Mill site toxin levels higher than expected
EVERETT - The buildings being demolished at the former Kimberly-Clark Mill site have higher than expected levels of contamination and the toxic debris is being ground into the dirt on the site, a City Council member found.
A state Department of Ecology official confirmed last week that the mill buildings have significantly more contamination than what is acceptable by state law. Kimberly-Clark’s demolition team is spreading some of the contaminated debris over the site.
Furthermore, the city has known about the issue since early April, said the official, Andy Kallus, Ecology’s toxics cleanup manager for the site.
Councilwoman Brenda Stonecipher, who learned of this information on her own, was visibly alarmed at last week’s council meeting.

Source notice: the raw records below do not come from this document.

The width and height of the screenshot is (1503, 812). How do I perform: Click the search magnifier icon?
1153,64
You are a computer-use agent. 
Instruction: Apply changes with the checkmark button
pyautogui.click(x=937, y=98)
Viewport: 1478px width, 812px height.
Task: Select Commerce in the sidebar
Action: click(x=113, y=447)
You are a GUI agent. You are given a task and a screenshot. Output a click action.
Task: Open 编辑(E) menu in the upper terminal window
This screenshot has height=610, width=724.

The contamination limits what could be developed on the site if it’s not cleaned up. Certain types of development, especially housing, have safety regulations with regards to the toxicity of the ground they are built on.
Stonecipher is upset that the toxic soil could restrict what could be built there.
The city and Kimberly-Clark promised Everett residents the site would be fully cleaned up to allow any type of use, she said.
Kimberly-Clark alerted Ecology in April after the company sampled the debris piles, Kallus said.
Kimberly-Clark’s demolition team found higher-than-expected levels of metals, arsenic and cadmium in the debris, he said. The company told Ecology it would ship the heavily contaminated debris to an acceptable waste disposal site, Kallus said.
Ecology will sample the debris soon. Kimberly-Clark risks having to dig up the contaminated debris it spread on the site if Ecology determines it has to go, Kallus said. A cleanup work plan is being created, he said.
The debris pile is more than 200 cubic yards of crushed brick and concrete.
“We want to know what (debris is) there (that is) exceeding unrestricted land use and industrial uses” for soil contamination, Kallus said.
In January, the City Council voted to keep the area zoned for heavy industrial use after discussing the property for almost a year. Stonecipher was the lone vote against the zoning ordinance. She wanted to see the site zoned for commercial and light industrial uses.
The site is 65 acres along Everett’s waterfront.
The city wants some control over the site to avoid unwanted companies such as oil refineries and water bottling companies to show interest in building there.
Stonecipher said she called Ecology after residents called her about dust spreading from the mill site into their neighborhood.
The Tribune reported last month that residents were seeing a build up of dust from the demolition site in their neighborhood and reporting it to Ecology and the Puget Sound Clean Air Agency.
Kallus said he recently saw water trucks spraying the site to keep down the dust when he visited late last month.